Adding attributes to class files (Advanced) - VictoryWangCN/soot GitHub Wiki

Soot can annotate class files: for instance, it can add information about which array bounds checks and null pointer checks are redundant. We anticipate that users of Soot may wish to add new attributes to class files. This tutorial uses the array bounds check attribute to illustrate the internal structure of Soot annotation and describes how to add new attributes via Soot. Before reading this tutorial, readers should be familiar with the basic Soot classes, like SootClass, SootField, SootMethod, Body, and Unit. Have a look into the tutorial Fundamental Soot Objects if you do not yet know about these classes.

This tutorial dives deep into the details of annotations. If you want to get a brief overview have a look at this tutorial.

Structure of annotation

The general description of our annotation framework can be found in our CASCON paper, A Framework for Optimizing Java Using Attributes. This tutorial explains practical issues related to implementing new attributes.
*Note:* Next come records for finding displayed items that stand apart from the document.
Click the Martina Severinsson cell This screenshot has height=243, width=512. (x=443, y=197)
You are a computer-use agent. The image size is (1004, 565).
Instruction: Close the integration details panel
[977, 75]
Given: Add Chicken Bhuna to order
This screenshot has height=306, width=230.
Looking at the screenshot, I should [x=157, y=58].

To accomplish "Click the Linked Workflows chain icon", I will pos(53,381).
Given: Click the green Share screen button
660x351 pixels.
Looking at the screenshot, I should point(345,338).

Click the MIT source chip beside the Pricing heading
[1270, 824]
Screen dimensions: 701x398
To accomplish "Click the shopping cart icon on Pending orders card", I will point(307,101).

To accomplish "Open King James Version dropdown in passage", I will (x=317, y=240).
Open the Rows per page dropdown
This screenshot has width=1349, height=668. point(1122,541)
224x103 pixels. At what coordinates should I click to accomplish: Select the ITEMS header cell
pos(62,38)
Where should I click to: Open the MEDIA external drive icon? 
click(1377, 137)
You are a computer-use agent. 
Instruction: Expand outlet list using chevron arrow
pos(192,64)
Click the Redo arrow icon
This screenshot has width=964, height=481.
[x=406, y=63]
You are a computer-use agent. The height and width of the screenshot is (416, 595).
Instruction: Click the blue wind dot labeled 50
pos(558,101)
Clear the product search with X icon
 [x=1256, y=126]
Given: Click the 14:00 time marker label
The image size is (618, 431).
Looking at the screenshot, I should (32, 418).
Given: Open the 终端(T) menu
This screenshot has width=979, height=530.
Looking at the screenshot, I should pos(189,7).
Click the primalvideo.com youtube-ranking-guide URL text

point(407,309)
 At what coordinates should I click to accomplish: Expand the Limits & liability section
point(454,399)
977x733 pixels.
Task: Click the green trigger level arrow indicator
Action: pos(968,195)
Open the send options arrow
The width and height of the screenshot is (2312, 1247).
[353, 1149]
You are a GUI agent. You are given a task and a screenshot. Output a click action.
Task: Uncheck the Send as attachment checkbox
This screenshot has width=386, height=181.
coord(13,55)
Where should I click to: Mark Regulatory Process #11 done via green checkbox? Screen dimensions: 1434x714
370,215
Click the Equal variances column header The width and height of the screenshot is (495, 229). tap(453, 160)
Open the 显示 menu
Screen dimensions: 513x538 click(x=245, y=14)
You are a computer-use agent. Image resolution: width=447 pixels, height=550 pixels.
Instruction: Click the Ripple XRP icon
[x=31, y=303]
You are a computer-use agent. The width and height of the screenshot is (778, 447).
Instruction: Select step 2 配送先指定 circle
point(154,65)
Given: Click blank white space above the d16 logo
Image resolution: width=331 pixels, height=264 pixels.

We first introduce the classes used for annotation. These classes reside in the soot.tagkit package.

Host

Any class which implements the Host interface promises that it can hold tags.

public interface Host
{
    /** Get a list of tags associated with the current object. */
    public List getTags();

    /** Returns a tag with the given name. */
    public Tag getTag(String aName);

    /** Adds a tag. */
    public void addTag(Tag t);

    /** Removes a tag with the given name. */
    public void removeTag(String name);

    /** Returns true if this host has a tag with the given name. */
    public boolean hasTag(String aName);
}

AbstractHost

Soot provides a default implementation of the Host interface in the form of AbstractHost. Unless you have a pressing desire to provide the functionality yourself, any classes which you would like to implement Host should subclass AbstractHost. In Soot, the classes SootClass, SootField, SootMethod, Body, and Unit inherit from AbstractHost. Instances of these classes know how to carry tags, in the form of the Tag interface.

Tag

In Soot, we represent any annotation by an object whose type implements the Tag interface. This interface defines one methods: getName() returns the unique name of the tag (note that tag names must not conflict with each other).

public interface Tag
{
    /** Returns the tag's name. */
    public String getName();
}

Attribute

The Attribute interface extends Tag; it promises that the associated tag has attribute-like data which can be read and written as an array of bytes.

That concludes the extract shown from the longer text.